Rocky Mountain capshell
- Conservation status: Near Threatened (IUCN 3.1)

Scientific classification
- Kingdom: Animalia
- Phylum: Mollusca
- Class: Gastropoda
- Superorder: Hygrophila
- Family: Acroloxidae
- Genus: Acroloxus
- Species: A. coloradensis
- Binomial name: Acroloxus coloradensis J. Henderson, 1930

= Rocky Mountain capshell =

- Authority: J. Henderson, 1930
- Conservation status: NT

Species of gastropod

The Rocky Mountain capshell (Acroloxus coloradensis) is a species of freshwater snail in the family Acroloxidae, the river limpets. It is the only member of the family found in North America.

== Description ==
This snail has a flat brown and white shell with the apex on the posterior left side. It has clear growth lines and radial striae. It can be up to 5 millimeters long, 2.9 wide, and 1.2 tall.

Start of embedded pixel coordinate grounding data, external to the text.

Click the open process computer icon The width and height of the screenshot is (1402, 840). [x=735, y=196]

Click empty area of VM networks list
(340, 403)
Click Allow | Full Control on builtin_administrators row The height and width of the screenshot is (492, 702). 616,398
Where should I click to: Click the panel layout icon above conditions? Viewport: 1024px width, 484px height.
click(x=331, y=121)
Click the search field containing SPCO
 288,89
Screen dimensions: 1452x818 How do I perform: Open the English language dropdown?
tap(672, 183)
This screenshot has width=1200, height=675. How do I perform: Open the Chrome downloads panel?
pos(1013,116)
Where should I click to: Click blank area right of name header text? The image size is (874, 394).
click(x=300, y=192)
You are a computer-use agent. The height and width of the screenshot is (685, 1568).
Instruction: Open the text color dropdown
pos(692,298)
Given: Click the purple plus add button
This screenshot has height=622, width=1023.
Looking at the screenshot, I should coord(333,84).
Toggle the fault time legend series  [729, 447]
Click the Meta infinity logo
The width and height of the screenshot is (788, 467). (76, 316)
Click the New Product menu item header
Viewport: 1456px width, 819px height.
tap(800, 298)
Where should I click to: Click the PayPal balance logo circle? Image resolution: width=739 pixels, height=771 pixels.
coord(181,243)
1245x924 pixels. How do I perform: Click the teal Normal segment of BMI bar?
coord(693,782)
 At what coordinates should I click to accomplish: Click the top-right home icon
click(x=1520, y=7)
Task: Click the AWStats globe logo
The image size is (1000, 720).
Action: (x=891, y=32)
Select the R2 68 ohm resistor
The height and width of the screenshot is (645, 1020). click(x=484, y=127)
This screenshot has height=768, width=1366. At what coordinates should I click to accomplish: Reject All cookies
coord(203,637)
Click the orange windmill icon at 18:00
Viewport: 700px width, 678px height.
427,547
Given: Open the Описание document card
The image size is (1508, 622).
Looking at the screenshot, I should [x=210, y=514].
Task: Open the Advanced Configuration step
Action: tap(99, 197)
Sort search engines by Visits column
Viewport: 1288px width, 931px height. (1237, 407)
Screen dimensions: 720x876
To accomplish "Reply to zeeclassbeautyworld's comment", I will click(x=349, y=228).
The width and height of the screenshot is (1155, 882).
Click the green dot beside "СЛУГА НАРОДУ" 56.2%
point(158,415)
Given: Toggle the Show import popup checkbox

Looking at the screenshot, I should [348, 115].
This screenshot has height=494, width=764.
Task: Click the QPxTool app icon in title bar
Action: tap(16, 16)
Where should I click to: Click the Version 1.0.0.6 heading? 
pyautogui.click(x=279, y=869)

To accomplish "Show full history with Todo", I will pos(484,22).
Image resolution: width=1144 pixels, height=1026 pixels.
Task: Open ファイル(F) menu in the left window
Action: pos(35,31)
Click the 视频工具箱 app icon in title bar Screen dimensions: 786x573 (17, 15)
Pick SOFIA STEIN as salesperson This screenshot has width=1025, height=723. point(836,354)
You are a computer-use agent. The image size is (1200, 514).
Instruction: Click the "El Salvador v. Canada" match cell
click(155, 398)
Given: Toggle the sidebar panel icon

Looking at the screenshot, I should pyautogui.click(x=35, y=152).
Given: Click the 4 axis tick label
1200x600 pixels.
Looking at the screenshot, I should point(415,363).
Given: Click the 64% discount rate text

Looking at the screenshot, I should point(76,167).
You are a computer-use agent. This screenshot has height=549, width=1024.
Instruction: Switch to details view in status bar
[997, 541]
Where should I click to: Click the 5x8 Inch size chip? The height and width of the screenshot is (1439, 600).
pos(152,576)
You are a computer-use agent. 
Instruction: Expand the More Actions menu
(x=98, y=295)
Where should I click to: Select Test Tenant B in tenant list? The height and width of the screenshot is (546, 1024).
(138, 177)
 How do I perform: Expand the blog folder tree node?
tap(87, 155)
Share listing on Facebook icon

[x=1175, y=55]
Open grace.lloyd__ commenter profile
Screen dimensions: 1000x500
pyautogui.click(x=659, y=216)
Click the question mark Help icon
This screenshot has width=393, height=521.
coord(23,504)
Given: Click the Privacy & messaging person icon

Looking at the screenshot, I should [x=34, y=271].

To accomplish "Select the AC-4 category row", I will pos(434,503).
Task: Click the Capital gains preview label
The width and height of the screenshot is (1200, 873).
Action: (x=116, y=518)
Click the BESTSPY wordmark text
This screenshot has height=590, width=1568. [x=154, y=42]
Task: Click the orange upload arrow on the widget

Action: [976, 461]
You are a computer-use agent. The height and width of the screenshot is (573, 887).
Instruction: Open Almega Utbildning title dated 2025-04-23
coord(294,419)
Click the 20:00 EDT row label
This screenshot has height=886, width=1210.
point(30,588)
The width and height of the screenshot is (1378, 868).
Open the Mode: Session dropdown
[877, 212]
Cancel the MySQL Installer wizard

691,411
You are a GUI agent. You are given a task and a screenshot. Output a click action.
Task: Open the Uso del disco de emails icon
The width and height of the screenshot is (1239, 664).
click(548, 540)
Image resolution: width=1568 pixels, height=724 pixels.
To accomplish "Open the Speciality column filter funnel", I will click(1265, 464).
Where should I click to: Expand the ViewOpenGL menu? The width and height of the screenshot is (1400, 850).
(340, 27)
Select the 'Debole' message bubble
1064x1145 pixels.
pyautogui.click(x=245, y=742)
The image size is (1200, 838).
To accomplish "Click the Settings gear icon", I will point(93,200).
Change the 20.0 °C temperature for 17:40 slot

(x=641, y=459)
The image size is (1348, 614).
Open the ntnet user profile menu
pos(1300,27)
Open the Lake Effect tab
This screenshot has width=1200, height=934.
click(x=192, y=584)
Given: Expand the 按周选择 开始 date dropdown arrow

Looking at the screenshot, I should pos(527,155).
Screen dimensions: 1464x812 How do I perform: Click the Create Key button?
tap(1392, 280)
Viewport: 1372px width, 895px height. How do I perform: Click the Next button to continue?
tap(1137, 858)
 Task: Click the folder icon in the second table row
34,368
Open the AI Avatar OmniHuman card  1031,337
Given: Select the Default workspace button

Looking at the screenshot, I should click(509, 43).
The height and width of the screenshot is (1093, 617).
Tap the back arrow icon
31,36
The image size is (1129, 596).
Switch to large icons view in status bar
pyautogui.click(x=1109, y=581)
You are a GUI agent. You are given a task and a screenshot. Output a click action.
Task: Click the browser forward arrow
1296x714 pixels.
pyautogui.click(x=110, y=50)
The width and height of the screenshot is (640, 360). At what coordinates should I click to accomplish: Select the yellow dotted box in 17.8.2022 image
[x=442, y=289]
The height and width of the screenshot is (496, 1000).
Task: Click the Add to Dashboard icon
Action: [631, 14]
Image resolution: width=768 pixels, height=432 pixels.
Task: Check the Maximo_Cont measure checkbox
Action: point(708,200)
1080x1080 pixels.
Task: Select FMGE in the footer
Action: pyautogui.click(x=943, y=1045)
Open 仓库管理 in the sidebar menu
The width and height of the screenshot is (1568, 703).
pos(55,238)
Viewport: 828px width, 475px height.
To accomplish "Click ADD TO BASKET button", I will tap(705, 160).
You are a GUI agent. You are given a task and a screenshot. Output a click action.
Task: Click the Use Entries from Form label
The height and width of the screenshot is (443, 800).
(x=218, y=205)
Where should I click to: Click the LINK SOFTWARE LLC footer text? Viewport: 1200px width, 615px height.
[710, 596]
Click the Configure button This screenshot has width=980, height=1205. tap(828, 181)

==Distribution and habitat ==
The Rocky Mountain capshell is native to the Rocky Mountains of North America. It has been recorded in high-altitude ponds and lakes in Colorado, Montana, and Wyoming in the United States and British Columbia, Alberta, Ontario, and Quebec in Canada. It has also recently been found in some slowly flowing portions of the Beaver River in Alberta. Fossil specimens have been found in Nebraska, Kansas, and Oklahoma. The species occurs mainly at elevations between 8,500 and 10,000 feet. Below this altitude lake floor substrates are too fine, while above the abundance of calcium and other essential ions is too low.

==Biology==
The diet of the snail is not well known, but it probably consumes microphytes, various microscopic algae.

Like all other pulmonates, this snail is hermaphroditic, and may fertilize itself or mate with other individuals. Its reproductive habits are poorly known, but they may be similar to those of other river limpets.

==Conservation==
This is a relict species of isolated glacial mountain habitat, and its very small populations are scattered in widely separated locations. The populations have undergone bottlenecks. Its western and eastern populations are disjunct. Threats to the species include the loss and degradation of its alpine lake habitat from urbanization, particularly in parts of Colorado, pollution, drought, and recreation. Potential threats that are likely but have not yet been confirmed for the species include logging, mining, grazing, and exotic species.

Its overall NatureServe conservation status is G3 (vulnerable). Its state and province statuses are S1 (critically imperiled) in Colorado and Montana, S2 (imperiled) in Alberta, and S3 (vulnerable) in British Columbia.